How to Change Your Cat’s Food?
It is possible to change your cat's food without causing stress or anorexia. Let's see how it's done.
If you need to change your cat’s food, it’s a more complex process than it may first seem. Especially, on many occasions, because these changes are often the result of health problems and other physical conditions. In addition, many domestic cats don’t get along well with changes in their environment, and even less so when it has to do with their food.
How to do it, then? The truth is that there’s only one way: little by little. To make this transition as smooth as possible for you and your cat, here are a series of tips and steps to make it happen. Let’s get to it.
When is it necessary to change your cat’s food?
If you’ve had your cat since it was a kitten, you’ve probably already had to change its food. The nutritional needs of animals change, at least with age. You’ll need a different formulation for kittens, for adults, and for older animals.
Health reasons are another of the main reasons for having to change a cat’s food. Whether due to sterilization, obesity, kidney problems, diabetes, or other factors, your feline friend may need food adapted to their specific needs at a particular time in their life.
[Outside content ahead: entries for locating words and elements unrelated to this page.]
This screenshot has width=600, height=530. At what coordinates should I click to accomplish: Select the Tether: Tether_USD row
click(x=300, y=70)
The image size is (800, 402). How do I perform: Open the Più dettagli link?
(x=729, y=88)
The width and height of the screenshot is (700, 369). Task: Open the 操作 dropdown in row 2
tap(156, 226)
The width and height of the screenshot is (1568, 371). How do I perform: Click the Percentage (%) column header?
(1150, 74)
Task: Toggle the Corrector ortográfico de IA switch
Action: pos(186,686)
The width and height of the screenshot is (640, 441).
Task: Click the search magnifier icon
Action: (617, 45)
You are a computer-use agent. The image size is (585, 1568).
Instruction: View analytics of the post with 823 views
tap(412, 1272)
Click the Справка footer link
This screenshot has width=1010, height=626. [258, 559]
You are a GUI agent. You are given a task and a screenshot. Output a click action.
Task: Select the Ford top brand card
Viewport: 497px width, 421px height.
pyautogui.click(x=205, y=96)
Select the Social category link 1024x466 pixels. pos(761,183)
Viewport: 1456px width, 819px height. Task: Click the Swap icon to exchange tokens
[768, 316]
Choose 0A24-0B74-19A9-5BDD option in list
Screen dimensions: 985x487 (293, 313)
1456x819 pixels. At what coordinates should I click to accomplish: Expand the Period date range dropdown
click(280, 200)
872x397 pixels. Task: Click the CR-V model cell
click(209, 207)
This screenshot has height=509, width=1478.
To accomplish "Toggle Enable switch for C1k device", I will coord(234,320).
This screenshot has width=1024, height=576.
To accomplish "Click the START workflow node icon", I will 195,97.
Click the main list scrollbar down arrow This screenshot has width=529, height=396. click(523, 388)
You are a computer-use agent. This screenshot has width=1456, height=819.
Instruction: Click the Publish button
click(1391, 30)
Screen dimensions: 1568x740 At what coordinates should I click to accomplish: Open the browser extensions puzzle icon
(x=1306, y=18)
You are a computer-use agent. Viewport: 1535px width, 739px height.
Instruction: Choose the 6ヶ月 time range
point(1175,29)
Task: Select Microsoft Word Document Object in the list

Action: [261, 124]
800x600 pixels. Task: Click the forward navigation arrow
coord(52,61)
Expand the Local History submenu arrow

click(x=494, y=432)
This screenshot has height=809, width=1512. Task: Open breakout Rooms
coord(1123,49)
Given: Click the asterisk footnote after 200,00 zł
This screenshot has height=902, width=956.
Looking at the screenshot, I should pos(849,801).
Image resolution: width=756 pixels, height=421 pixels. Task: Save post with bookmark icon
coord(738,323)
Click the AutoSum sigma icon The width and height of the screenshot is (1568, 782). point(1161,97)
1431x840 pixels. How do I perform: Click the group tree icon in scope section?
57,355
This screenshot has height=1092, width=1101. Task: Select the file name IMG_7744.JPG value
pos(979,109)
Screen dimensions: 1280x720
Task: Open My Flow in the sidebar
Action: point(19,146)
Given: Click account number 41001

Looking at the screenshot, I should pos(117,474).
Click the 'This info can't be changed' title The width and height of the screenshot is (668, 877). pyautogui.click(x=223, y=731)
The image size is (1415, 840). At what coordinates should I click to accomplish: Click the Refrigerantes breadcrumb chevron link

Even though these are the two main reasons, there are many others that would require a readjustment in the cat’s food and diet. They may need the inclusion of food supplements or wet food, for example. This is also a deviation from the routine for your pet and must be managed.
How to change your cat’s food effectively?
All the reasons you have just read are legitimate reasons to make a change in your cat’s diet; they’re designed to improve or maintain its quality of life. However, the animal isn’t aware of these needs and, if it’s very attached to its routine, finding something unusual in the feeder could be a source of stress. How to do it, then? Let’s take a look at the steps required.
Both for stress and gastrointestinal disorders that may arise, you should never change an animal’s food abruptly.
Consult your veterinarian
Although it’s likely that an expert has told you that you need to change your cat’s food, never forget to consult them if you decide to do it on your own. They can make a profile of your pet’s nutritional needs and design a diet according to them.
In this way, possible physical illnesses that could influence the animal’s health during the new diet are detected and ruled out.
Steps to change their food gradually
Routine makes pets feel secure, especially dogs and cats. Therefore, changing their food requires a series of steps to make the transition as smooth as possible, and without stress.
This change can be carried out by managing the percentages of their old and new food. The old feed will be reduced as the new feed is introduced. To give you an idea, this would be an example:
- Days 1 and 2: 90% of usual feed, 10% of the new feed.
- Days 3 and 4: 75% of old feed, 25% of the new feed.
- 5th and 6th day: Equal parts of both feeds.
- 7th and 8th day: we lower the old feed to 25% and raise the new feed to 75%.
- From the ninth day: we finally give only the new food to our cat and remove all the old type.
Assuming that this whole process hasn’t caused any health problems for the animal and that it’s being well tolerated, all that remains is to monitor it for a few more days. Otherwise, you should contact your veterinarian to readjust this new food.
Additional tips for changing your cat’s food
It’s possible that your cat may refuse food during this transition. If this happens, don’t despair at the first attempt, as there are several strategies you can apply. From slightly warming the dish to adding some wet food, increasing the palatability of feline food is relatively easy.
Remember that if you add a treat to get your cat to finish his new food, you’ll have to gradually remove it as well.
Some cats are highly selective about their food. In these cases, the 10-day transition may have to take a few more days, and the increase in the percentage of the new food slower. If the task is becoming impossible, consult your veterinarian.
And, above all, don’t let any sign of discomfort continue without consulting your vet. Vomiting, diarrhea, abnormal stools, and behavioral changes are all causes for alarm if you’re changing your cat’s food. In these cases, stop the transition and go for a consultation.
The key to this change is patience. Changing a cat’s food isn’t always an easy job, as you have seen. Anything that increases the quality of your cat’s life is worth trying, but remember that your cat needs to adapt to this too.